Knowledge Graph

Ideology

18th century–present
#critical-theory#marxism#political-theory#epistemology

A term with an unusually twisted career. Coined by the French idéologue Destutt de Tracy around 1796 to name what he hoped would be a rigorous "science of ideas," it acquired its enduring meaning through Karl Marx and Engels's The German Ideology (written 1845–46, published 1932), where it names something like the opposite: not the science of ideas but the systematic misrecognition of social reality in the self-understanding of a ruling class, whose interests appear to it and to everyone else as universal truths.

Three uses now circulate. Pejorative / Marxist: ideology is false consciousness, a distortion of reality that serves dominant interests — typically by presenting historically specific arrangements (private property, patriarchal family, national sovereignty) as natural or eternal. Neutral / descriptive: ideology is any organized system of political beliefs — liberalism, conservatism, socialism, nationalism, and so on are all ideologies in this sense, regardless of their truth.
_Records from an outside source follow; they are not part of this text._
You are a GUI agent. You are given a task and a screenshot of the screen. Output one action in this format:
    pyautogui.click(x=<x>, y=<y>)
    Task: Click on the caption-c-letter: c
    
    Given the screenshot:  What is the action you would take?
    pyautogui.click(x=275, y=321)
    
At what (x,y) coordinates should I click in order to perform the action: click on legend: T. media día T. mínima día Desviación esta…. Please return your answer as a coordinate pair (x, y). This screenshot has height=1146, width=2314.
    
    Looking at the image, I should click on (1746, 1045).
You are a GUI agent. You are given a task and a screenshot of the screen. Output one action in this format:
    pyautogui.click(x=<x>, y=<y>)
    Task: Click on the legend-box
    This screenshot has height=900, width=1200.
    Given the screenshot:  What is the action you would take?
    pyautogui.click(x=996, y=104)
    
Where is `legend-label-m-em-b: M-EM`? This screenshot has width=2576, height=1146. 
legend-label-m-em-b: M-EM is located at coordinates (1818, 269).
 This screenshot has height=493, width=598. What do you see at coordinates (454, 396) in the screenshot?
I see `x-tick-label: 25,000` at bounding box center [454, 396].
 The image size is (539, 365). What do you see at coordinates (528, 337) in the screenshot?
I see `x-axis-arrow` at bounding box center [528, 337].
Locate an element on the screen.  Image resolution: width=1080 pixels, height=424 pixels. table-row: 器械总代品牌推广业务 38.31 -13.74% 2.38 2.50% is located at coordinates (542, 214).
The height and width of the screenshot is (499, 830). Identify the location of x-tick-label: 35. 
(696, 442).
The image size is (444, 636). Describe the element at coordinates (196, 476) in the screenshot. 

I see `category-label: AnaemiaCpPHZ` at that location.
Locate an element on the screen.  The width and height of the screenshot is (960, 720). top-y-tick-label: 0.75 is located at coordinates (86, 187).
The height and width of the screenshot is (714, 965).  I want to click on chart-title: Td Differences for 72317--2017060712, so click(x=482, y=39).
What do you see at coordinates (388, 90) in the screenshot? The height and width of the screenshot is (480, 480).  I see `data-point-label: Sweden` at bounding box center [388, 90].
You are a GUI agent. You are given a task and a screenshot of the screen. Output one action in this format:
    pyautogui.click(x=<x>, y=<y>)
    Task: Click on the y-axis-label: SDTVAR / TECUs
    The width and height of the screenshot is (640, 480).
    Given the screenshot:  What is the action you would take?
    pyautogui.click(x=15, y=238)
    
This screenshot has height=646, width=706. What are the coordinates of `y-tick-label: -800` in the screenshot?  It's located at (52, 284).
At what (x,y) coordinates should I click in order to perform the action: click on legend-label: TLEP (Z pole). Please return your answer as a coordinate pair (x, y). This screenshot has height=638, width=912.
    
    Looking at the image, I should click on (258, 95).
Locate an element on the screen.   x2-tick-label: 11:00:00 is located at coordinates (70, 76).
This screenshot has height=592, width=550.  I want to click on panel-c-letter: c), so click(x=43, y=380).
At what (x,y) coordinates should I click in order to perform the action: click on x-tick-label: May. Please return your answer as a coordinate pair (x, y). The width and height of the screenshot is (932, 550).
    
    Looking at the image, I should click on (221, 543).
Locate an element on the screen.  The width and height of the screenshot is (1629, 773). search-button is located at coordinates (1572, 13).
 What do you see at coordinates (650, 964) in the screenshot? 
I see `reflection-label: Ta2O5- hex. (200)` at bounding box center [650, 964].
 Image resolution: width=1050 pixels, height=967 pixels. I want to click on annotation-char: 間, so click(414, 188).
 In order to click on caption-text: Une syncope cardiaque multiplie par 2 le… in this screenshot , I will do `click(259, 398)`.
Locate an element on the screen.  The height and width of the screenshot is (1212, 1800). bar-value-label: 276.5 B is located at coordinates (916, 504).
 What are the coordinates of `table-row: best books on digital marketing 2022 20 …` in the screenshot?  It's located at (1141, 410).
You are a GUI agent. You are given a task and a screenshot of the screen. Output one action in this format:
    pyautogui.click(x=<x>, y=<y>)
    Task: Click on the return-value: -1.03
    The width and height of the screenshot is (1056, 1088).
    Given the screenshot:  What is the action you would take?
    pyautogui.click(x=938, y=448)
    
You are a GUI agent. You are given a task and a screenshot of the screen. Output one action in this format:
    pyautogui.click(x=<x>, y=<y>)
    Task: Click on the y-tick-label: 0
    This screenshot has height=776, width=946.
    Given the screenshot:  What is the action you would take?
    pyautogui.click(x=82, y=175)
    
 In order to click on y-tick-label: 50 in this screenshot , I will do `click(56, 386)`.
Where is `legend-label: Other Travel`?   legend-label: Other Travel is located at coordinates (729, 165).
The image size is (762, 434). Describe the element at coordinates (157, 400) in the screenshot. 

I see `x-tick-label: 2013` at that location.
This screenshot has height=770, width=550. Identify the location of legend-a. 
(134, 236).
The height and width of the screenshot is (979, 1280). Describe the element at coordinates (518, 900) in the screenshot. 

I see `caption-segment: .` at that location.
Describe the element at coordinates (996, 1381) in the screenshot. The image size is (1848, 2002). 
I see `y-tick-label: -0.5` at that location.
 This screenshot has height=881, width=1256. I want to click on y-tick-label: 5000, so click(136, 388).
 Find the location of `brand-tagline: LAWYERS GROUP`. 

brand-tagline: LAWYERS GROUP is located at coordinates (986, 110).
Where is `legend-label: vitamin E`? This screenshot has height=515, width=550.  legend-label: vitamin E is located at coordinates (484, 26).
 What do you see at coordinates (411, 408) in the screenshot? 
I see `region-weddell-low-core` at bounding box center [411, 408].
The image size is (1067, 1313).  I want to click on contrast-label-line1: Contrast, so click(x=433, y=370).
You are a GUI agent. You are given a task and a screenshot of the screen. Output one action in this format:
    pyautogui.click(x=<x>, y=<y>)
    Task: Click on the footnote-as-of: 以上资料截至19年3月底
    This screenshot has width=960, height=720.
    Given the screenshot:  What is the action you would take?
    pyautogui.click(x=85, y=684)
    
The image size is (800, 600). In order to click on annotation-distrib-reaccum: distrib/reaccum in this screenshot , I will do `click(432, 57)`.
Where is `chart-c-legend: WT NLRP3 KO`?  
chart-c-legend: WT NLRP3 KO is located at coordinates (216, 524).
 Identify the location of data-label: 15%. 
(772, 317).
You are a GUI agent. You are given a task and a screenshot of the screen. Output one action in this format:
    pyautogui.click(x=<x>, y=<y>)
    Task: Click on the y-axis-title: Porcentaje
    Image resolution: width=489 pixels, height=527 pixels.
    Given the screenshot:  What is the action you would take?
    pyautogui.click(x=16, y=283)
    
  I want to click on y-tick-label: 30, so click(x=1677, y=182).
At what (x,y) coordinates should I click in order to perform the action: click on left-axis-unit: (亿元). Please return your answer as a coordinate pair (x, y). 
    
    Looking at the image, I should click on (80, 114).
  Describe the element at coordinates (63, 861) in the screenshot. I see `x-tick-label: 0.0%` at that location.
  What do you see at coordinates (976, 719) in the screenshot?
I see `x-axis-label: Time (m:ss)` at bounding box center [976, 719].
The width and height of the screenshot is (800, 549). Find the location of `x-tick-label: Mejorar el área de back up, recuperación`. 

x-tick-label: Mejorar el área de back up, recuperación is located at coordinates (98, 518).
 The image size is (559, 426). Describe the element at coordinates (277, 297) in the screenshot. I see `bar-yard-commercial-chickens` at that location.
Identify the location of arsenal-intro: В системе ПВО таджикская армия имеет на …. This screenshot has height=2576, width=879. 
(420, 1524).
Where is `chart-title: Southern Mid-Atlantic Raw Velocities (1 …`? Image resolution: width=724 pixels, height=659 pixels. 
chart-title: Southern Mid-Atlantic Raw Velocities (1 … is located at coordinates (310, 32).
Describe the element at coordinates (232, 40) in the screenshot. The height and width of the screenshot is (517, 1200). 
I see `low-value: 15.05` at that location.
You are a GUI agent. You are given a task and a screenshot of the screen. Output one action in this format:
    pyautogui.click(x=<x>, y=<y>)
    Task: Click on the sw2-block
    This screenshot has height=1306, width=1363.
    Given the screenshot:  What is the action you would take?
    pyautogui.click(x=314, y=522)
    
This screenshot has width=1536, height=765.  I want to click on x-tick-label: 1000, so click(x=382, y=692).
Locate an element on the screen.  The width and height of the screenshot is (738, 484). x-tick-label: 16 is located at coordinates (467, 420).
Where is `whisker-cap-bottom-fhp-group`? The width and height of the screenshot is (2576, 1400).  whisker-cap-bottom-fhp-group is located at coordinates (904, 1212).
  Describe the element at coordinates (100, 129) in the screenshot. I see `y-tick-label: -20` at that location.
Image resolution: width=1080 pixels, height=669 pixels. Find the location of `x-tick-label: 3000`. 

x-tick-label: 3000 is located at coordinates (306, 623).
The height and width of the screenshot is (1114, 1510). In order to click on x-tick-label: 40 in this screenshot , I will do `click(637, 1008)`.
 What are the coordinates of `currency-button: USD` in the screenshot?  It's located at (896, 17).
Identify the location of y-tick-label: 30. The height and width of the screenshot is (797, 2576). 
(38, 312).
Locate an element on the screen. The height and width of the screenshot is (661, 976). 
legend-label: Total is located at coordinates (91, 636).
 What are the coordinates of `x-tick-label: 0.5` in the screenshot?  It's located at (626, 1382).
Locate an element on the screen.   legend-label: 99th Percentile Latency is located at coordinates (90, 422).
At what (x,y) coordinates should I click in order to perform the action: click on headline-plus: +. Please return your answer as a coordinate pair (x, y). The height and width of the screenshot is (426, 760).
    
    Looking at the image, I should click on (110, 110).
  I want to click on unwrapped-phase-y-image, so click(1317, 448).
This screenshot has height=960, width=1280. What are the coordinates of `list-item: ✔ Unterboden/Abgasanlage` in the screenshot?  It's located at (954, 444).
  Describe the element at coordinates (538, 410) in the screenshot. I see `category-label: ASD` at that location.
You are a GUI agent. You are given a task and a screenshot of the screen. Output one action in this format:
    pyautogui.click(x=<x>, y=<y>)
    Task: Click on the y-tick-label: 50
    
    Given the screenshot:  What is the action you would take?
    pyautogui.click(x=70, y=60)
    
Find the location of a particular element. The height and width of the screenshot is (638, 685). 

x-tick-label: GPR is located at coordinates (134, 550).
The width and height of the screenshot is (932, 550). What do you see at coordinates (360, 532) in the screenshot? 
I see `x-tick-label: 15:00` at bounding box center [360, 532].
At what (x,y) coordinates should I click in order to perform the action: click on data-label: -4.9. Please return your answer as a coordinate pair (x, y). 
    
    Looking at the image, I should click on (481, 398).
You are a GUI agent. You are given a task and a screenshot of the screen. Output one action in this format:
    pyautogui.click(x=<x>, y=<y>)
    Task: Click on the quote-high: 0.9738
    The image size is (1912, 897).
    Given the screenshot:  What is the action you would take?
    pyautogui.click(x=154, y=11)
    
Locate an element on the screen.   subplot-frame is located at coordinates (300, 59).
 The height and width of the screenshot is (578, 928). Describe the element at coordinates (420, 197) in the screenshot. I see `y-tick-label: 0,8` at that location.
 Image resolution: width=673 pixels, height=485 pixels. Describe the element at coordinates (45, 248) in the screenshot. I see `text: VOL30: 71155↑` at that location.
Positive / constitutive: the view (associated especially with Althusser) that ideology is not an illusion to be stripped away but the imaginary relation through which we live our real conditions; we are all always already inside some ideology, and the question is which.

Antonio Gramsci's hegemony softened the Marxist picture by emphasizing the active, cultural work of producing and reproducing ruling-class worldviews through the institutions of civil society. The The Frankfurt School extended the analysis to mass culture. Contemporary "critical" traditions use ideology-critique to denaturalize all manner of received common sense. Critics (including some from within Marxism, such as Raymond Geuss) have worried that the concept often smuggles in an implicit claim to a non-ideological standpoint that the critic cannot actually deliver.